=== Bloco de texto ===

De acordo com as recomendações da American Diabetes Association (ADA) (4), a par da terapêutica farmacológica, a Terapêutica Nutricional individualizada (TN) revela-se essencial no controlo da diabetes, tendo como principais objetivos otimizar o estado nutricional, e consequentemente a saúde, adquirir e preservar bom controlo metabólico e assim evitar ou retardar as complicações associadas. Diversos estudos (5) têm demonstrado fortes evidências que suportam a eficácia da TN, nomeadamente na melhoria dos níveis glicémicos, na redução do peso e consequente diminuição da resistência à insulina. Os resultados obtidos num estudo (6), realizado em indivíduos obesos com DM tipo 2, mostraram que o grau de restrição energética, melhora o controlo glicémico, bem como a sensibilidade à insulina. Assim, a evidencia atual (4) considera essencial providenciar uma TN estabelecida de forma personalizada, considerando o estado de saúde e estado nutricional, o perfil metabólico (perfil lipídico, função renal, etc.), assim como o padrão de consumo, aspetos culturais e escolhas/ preferências alimentares, garantindo o aporte energético apropriado ao estabelecimento e/ou manutenção de um peso saudável. A TN individualizada constitui um importante pilar no controlo da DM tipo 2, no entanto exige monitorização, e reforço constante para a sua manutenção. Segundo a Academy of Nutrition and Dietetics (7) diferentes intervenções educacionais dirigidas a diabéticos associam-se a menores taxas de hospitalização e menores custos com saúde. Quando estas intervenções eram dinamizadas por nutricionistas verificou-se maior redução de hospitalizações e redução substancial nas despesas hospitalares. Os autores referem que tais resultados sugerem que a prestação desses serviços no contexto dos Cuidados de Saúde Primários (CSP) pode ser altamente rentável para o Sistema de Saúde (7).

OBJETIVOS

Foi objetivo deste trabalho avaliar a efetividade da TN individualizada no controlo glicémico, pela análise da evolução do perfil glicémico [hemoglobina glicada (HbA1c) e níveis glicémicos em jejum] e de dados antropométricos (redução do peso e Índice de Massa Corporal (IMC), quando em excesso) de indivíduos adultos com DM tipo 2, acompanhados em Consulta de Nutrição nos CSP durante 3 anos.

METODOLOGIA

Para a concretização do objetivo proposto, foi desenhado o presente estudo observacional longitudinal, de carácter retrospetivo, tendo sido analisados processos clínicos de utentes da consulta de Nutrição da Unidade de Recursos Assistenciais Partilhados (URAP) - polo de Aldoar do Agrupamento de Centros de Saúde (ACeS) Porto Ocidental, após solicitação de parecer ao Conselho Clínico e da Saúde da Instituição e à Comissão de Ética da Administração Regional de Saúde do Norte.

Participantes

Foram elegíveis para o estudo, indivíduos com DM tipo 2 referenciados à Consulta de Nutrição. Assim, avaliaram-se 110 processos clínicos de indivíduos adultos (idade superior a 18 anos), tendo-se excluído os que foram a uma só Consulta de Nutrição bem como os que não apresentavam pelo menos duas avaliações de HbA1c ou glicemia em jejum no período em análise. Desta forma, obteve-se uma amostra final de 75 participantes.

=== Excertos de dados ===

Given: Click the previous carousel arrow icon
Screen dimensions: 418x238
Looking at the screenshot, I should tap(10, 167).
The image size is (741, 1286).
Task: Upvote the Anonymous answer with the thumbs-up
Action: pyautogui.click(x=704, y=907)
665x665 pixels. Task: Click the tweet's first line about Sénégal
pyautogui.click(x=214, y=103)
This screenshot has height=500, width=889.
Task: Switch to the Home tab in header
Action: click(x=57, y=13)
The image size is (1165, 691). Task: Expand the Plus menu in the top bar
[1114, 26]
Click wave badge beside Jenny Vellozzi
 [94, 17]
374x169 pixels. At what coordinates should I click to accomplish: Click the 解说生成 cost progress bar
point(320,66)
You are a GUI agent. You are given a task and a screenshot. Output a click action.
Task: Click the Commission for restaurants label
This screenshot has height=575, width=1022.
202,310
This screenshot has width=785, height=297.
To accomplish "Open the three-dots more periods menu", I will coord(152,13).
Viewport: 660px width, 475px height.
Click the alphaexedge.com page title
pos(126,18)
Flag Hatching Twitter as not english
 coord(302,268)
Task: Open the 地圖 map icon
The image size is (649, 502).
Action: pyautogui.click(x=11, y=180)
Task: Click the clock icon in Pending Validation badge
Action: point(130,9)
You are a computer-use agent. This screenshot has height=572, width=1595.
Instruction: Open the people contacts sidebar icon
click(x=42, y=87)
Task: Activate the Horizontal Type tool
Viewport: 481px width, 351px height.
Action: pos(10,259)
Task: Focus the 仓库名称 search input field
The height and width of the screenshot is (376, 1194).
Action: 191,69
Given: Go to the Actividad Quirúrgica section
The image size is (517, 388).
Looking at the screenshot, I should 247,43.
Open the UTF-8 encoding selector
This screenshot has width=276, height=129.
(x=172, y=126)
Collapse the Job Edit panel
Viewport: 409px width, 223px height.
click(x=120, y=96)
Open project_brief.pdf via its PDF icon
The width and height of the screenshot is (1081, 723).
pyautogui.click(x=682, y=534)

===

## Tarefas a realizar
**A)** Responda às perguntas sobre o texto acerca da terapêutica nutricional na diabetes tipo 2:
(i) Quantos processos clínicos foram avaliados?
(ii) Durante quantos anos foram acompanhados na Consulta de Nutrição os indivíduos do estudo?
(iii) Que entidade associa intervenções educacionais dirigidas a diabéticos a menores taxas de hospitalização?
**B)** Atualize o texto sobre a terapêutica nutricional na diabetes tipo 2 entre "Para a concretização" e "Saúde do Norte.", inclusive, trocando "retrospetivo" por "prospetivo".
**C)** Escreva a continuação do texto sobre a terapêutica nutricional na diabetes tipo 2 a partir da sua última frase.
Não é preciso recorrer aos dados.

## Respostas por item
**A)**
(i) 110 processos clínicos.
(ii) Durante 3 anos.
(iii) A Academy of Nutrition and Dietetics.

**B)**
Para a concretização do objetivo proposto, foi desenhado o presente estudo observacional longitudinal, de carácter prospetivo, tendo sido analisados processos clínicos de utentes da consulta de Nutrição da Unidade de Recursos Assistenciais Partilhados (URAP) - polo de Aldoar do Agrupamento de Centros de Saúde (ACeS) Porto Ocidental, após solicitação de parecer ao Conselho Clínico e da Saúde da Instituição e à Comissão de Ética da Administração Regional de Saúde do Norte.

**C)**
Recolha de Informação

A recolha de dados foi efetuada mediante a consulta dos processos clínicos dos utentes elegíveis. Assim, recolheram-se dados obtidos na primeira consulta: sociodemográficos, dados antropométricos (peso, altura), informação relativa a antecedentes de doença (hipertensão, obesidade ou dislipidemia) e respetiva medicação e foram ainda recolhidos dados bioquímicos (HbA1c e glicemia em jejum) registados na primeira consulta. Após 3, 6 e 9 meses e também após 1, 2 e 3 anos, os dados bioquímicos e o peso também foram recolhidos. Calculou-se o IMC, pela fórmula de Quetelet, e categorizou-se de acordo com a classificação da Organização Mundial da Saúde (8).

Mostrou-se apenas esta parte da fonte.